◆ INFORMATION GIVEN
────────
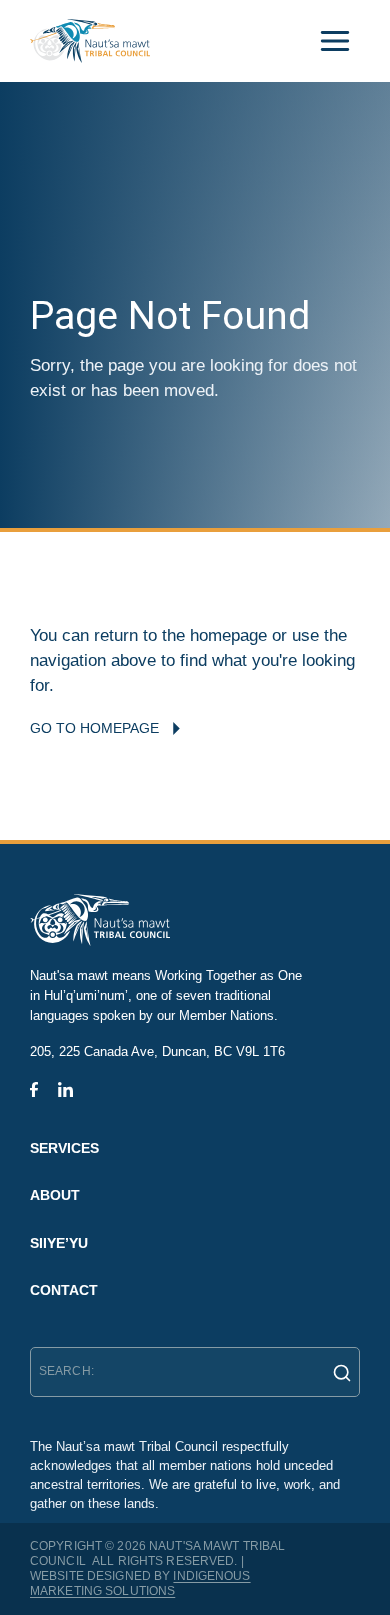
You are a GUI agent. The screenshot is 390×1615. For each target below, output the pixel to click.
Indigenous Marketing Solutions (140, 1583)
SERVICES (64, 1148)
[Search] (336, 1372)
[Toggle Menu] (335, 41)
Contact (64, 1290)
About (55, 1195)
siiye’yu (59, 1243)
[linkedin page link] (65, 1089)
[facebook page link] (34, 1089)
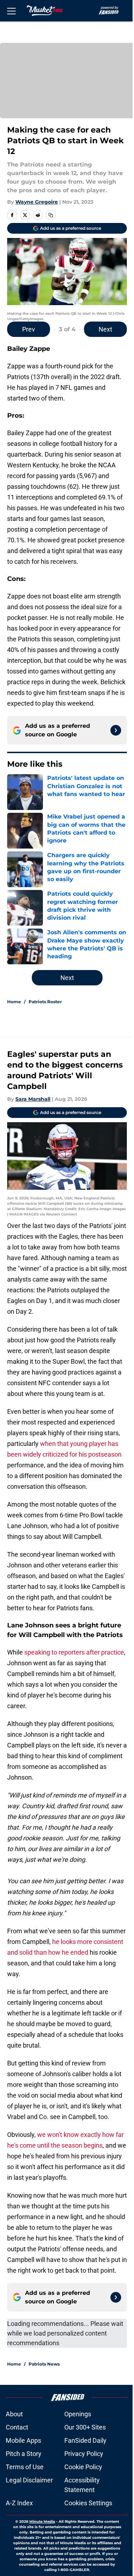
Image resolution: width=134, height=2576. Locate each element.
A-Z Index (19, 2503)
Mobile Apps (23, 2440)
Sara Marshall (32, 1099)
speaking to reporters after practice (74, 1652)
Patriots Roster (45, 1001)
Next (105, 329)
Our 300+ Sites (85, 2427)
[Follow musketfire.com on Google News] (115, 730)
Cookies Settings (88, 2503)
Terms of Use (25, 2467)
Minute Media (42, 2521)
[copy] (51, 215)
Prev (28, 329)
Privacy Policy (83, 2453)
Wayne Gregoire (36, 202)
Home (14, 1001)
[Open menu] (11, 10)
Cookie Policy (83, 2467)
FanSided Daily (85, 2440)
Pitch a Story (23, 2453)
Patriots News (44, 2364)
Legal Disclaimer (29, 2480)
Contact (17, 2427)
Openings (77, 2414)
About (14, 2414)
────────
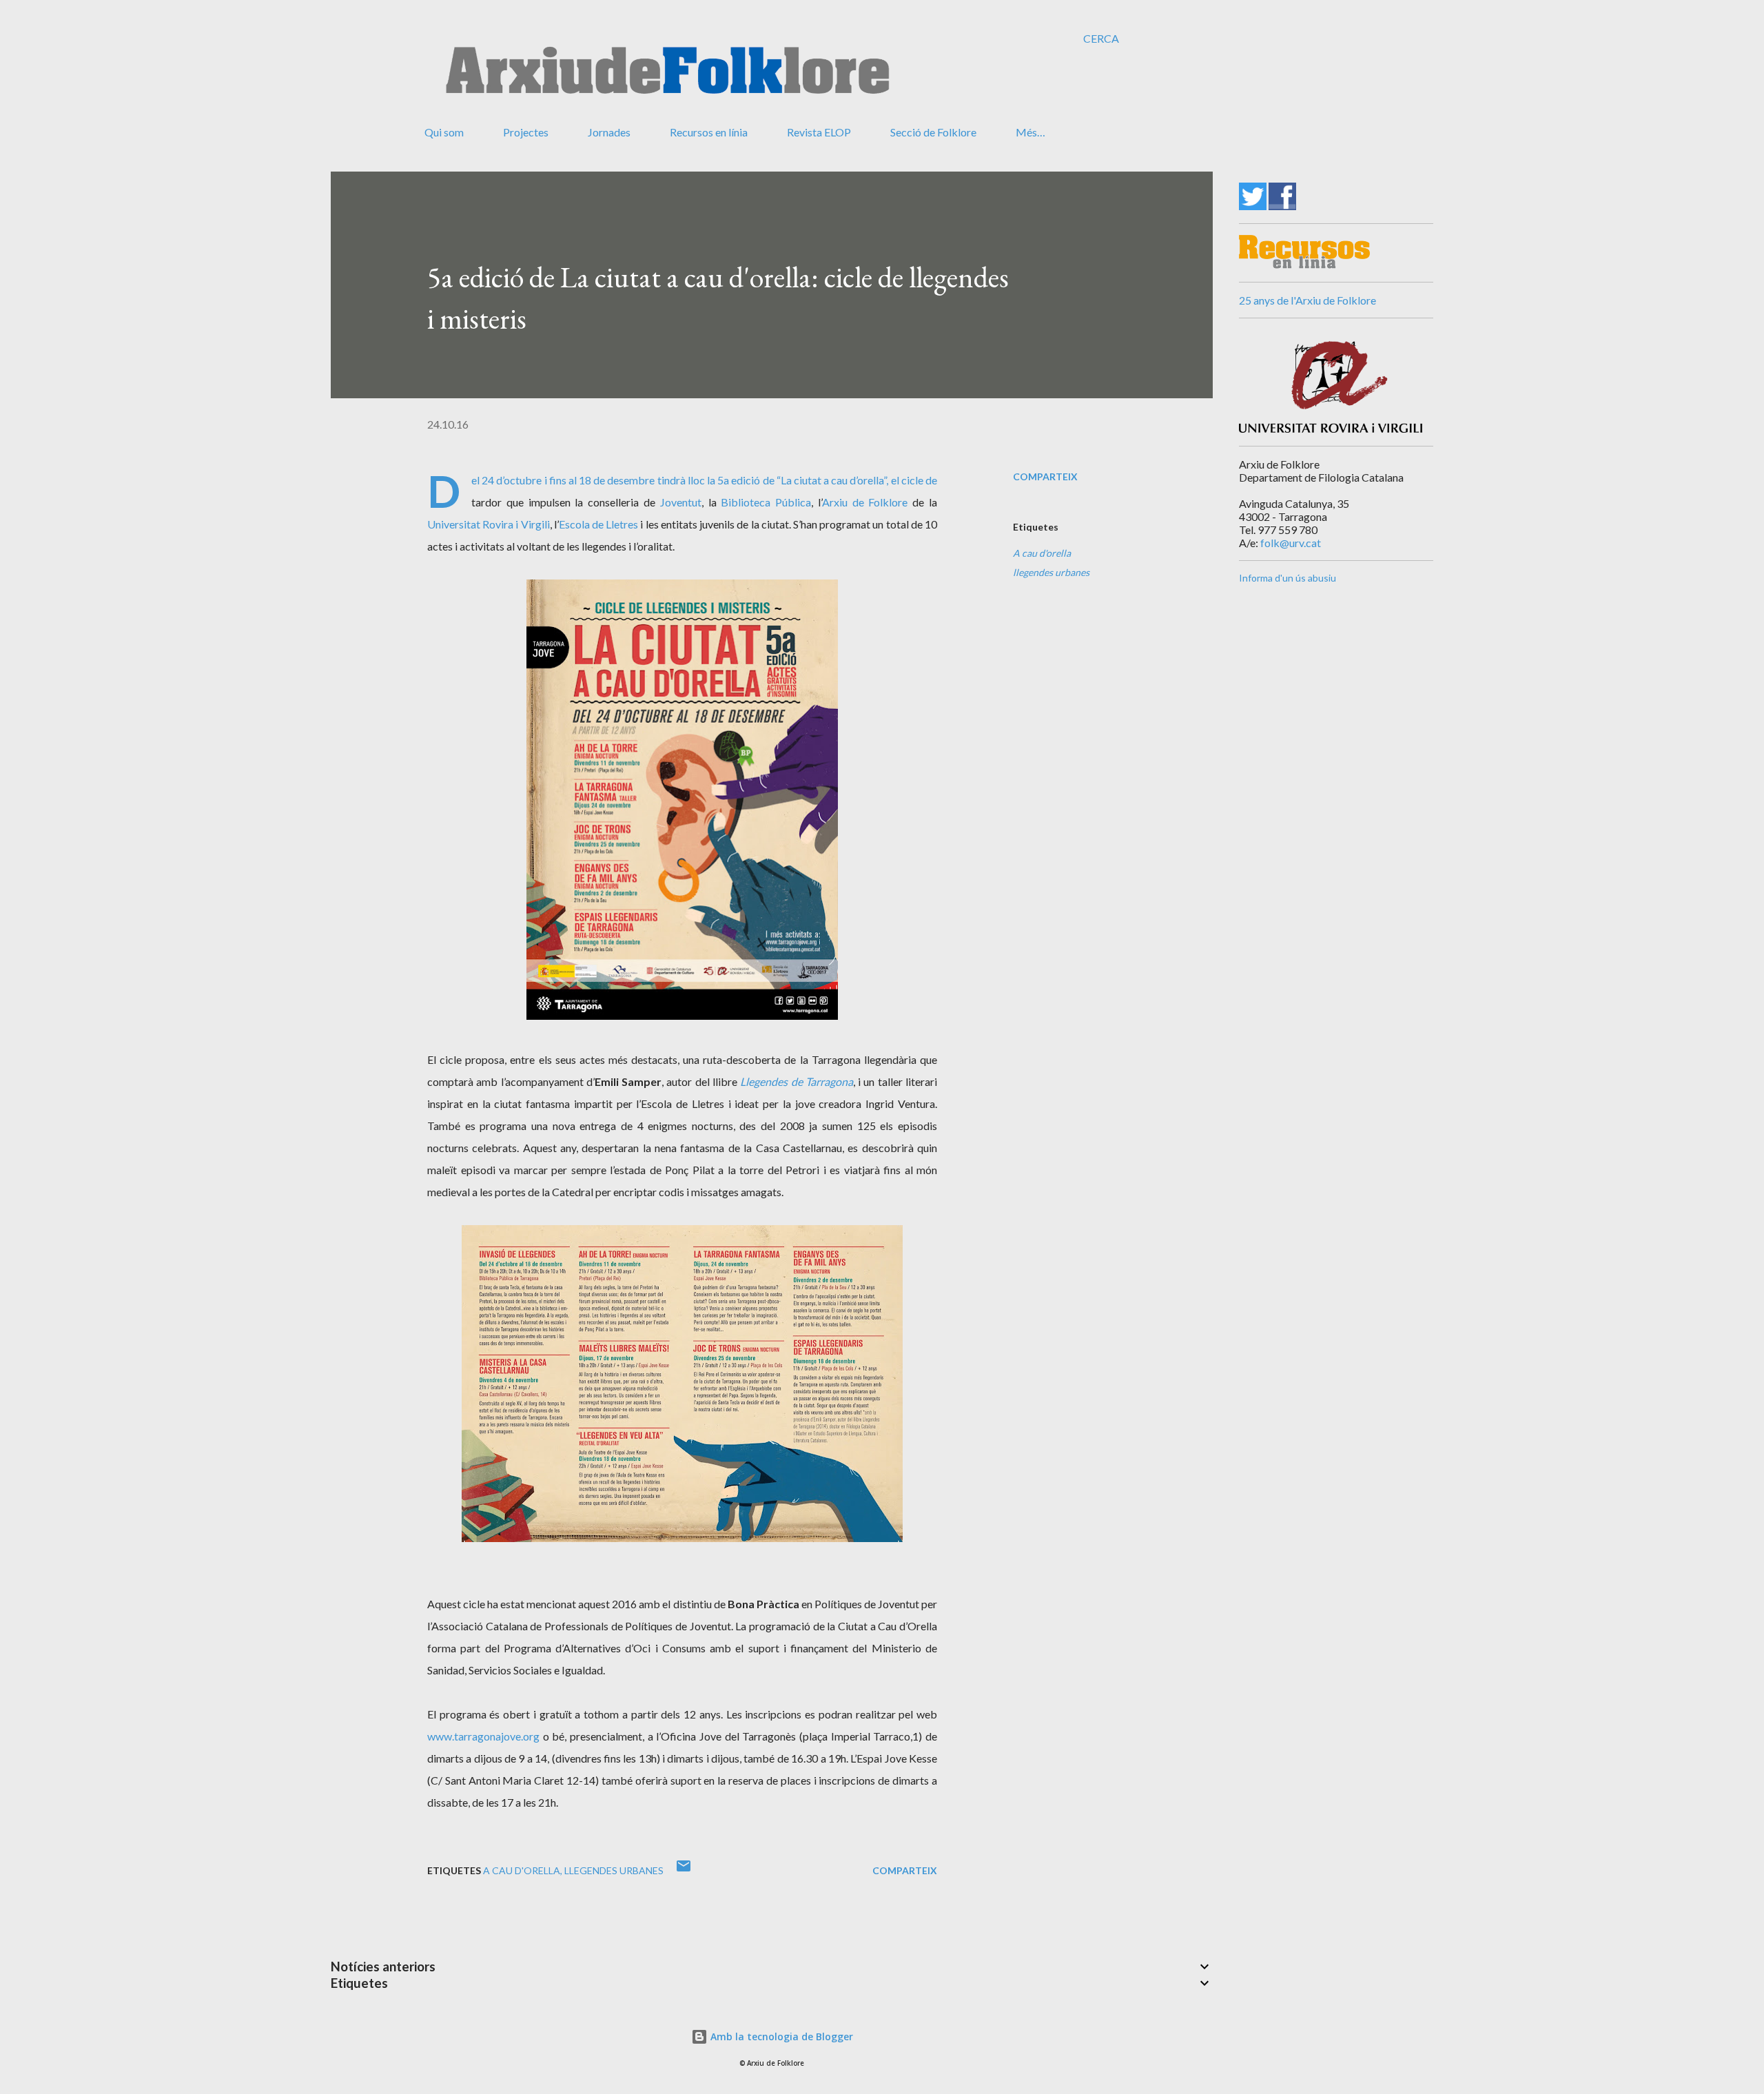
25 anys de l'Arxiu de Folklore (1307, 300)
────────
◆ TASK DIRECTIONS
Reproduce only the lines above spanning from the line containing "speaking to reporters" through the line containing "About (14, 2414)", word for word.

◆ RESULT OF THE TASK
speaking to reporters after practice (74, 1652)
Patriots Roster (45, 1001)
Next (105, 329)
Our 300+ Sites (85, 2427)
[Follow musketfire.com on Google News] (115, 730)
Cookies Settings (88, 2503)
Terms of Use (25, 2467)
Minute Media (42, 2521)
[copy] (51, 215)
Prev (28, 329)
Privacy Policy (83, 2453)
Wayne Gregoire (36, 202)
Home (14, 1001)
[Open menu] (11, 10)
Cookie Policy (83, 2467)
FanSided Daily (85, 2440)
Pitch a Story (23, 2453)
Patriots News (44, 2364)
Legal Disclaimer (29, 2480)
Contact (17, 2427)
Openings (77, 2414)
About (14, 2414)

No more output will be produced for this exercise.